Excerpted passage:
--------------------

CURWOOD: It's Living on Earth. I'm Steve Curwood. Chicago is among the many U.S. cities that often flunk federal clean air standards. A key source of pollution is industry's use of solvents and other airborne chemicals, which help form what most of us know as smog. The state of Illinois wants to try a new program to reduce Chicago's smog. It says it wants to issue abatement credits that can be traded among companies so that overall emissions can be cut efficiently. The emissions trading plan would be the first of its kind in the nation. And as Gary Johnson reports from Chicago, it's already sparking controversy.
JOHNSON: The primary goal of Illinois' so-called cap and trade program is to cap or limit industry's total emissions to help the region meet federal ozone standards by the year 2007. Chicago industries that release 25 tons of volatile organic compounds a year are required to participate in the program, which sets a cap at each company's 1996 ozone emission levels. The company then agrees to reduce emissions by another 12 percent. Allotment trading units are issued by the Illinois EPA for these emissions. If at year's end the company reduces more than 12 percent, it can sell its extra credits to a company that has not met its 12 percent goal. John Summerhays is a U.S. EPA environmental scientist in Chicago. He says the program allows the state to set emission limits rather than having the federal government decide how emissions must be reduced.
SUMMERHAYS: What excites me most about the program is that it gives companies the incentive to find new ways of reducing emissions. And in fact, companies have found very novel ways of reducing emissions that we never would have even thought to require in the old system.
JOHNSON: The challenge, goes the market-based argument, is to reduce emissions equitably, so industry, regional economies, and people's health do not suffer. Modern plants generally have an easier go of meeting standards, while dinosaur facilities face staggering costs to upgrade pollution technology. Alan Jirik is the director of environmental affairs at Corn Products International, just outside Chicago. This year his company sold their extra emission credits. He says the beauty of the program is that industry is rewarded for innovation.

--------------------

Data extract:
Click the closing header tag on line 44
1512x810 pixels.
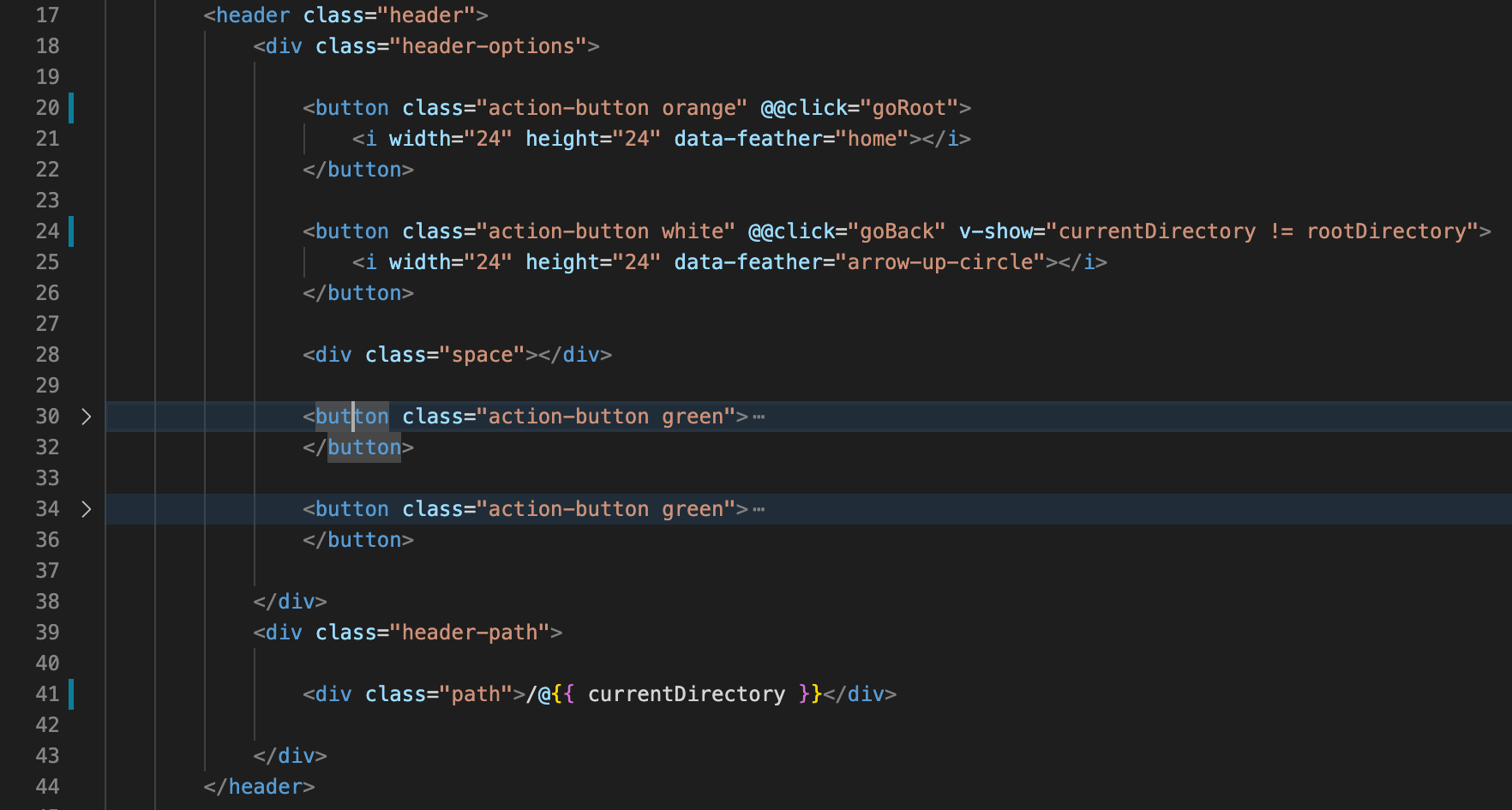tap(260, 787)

--------------------

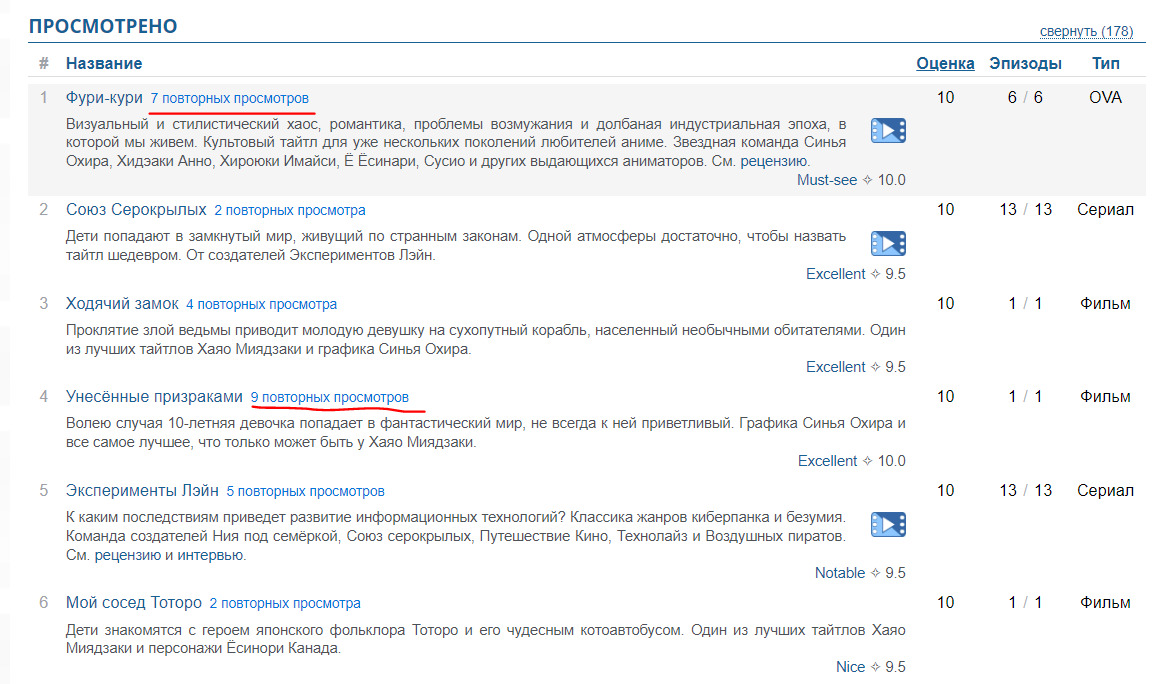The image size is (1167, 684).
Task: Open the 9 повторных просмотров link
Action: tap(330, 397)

--------------------

Things to do:
(1) Using the emissions trading report, say whether each statement agrees with it, answering yes or no and quoting the deciding words. (a) Chicago industries that release 25 tons of volatile organic compounds a year must take part in the program. (b) Each company's cap is set at its 2007 emission levels. (c) Alan Jirik's company bought extra emission credits this year.
(2) Pick up the emissions trading report after its last sentence and keep it going.
The material has no connection to the emissions trading report.

Answers:
(1)
(a) Yes: "Chicago industries that release 25 tons of volatile organic compounds a year are required to participate in the program"
(b) No: "sets a cap at each company's 1996 ozone emission levels"
(c) No: "This year his company sold their extra emission credits."

(2)
JIRIK: It's very cost-effective. The environment gets what it needs. It gets the 12 percent reduction. But the economy of Chicago is benefited in that we're effecting these very significant reductions at the least possible cost. Which means goods and services are not impacted. The business climate is more positive. You don't have a very Draconian condition where companies are either leaving or not expanding.
JOHNSON: Some environmental advocates, meanwhile, want to be sure trading is not simply a shell game that shifts pollution to low-income neighborhoods where most older plants are located. Joanna Hoelscher is a policy analyst with the Chicago office of Citizens for a Better Environment. She appreciates the cap on total emissions, but wants assurances that pollution credits will be tracked accurately, and that trading be an apples to apples exchange of pollutants.
HOELSCHER: This is the first time ever that U.S. EPA has suggested approving a state program that would allow the trading of toxic air contaminants. And that's where the real problem lies. Because we're allowing companies to trade chemicals that are not equal. Some VOCs, volatile organic compounds, are non-toxic. Some are a little bit toxic. Some, like benzene, are known human carcinogens.
JOHNSON: The EPA's John Summerhays says there are pollution programs already in place that address toxic air emissions. And the state must review the trading program's effects on low-income areas on an annual basis. The U.S. EPA is accepting public comment on Illinois' cap and trade program until January twenty-sixth. Michigan and
New Jersey are also seeking federal approval for similar pollution trading initiatives. For Living on Earth, I'm Gary Johnson in Chicago.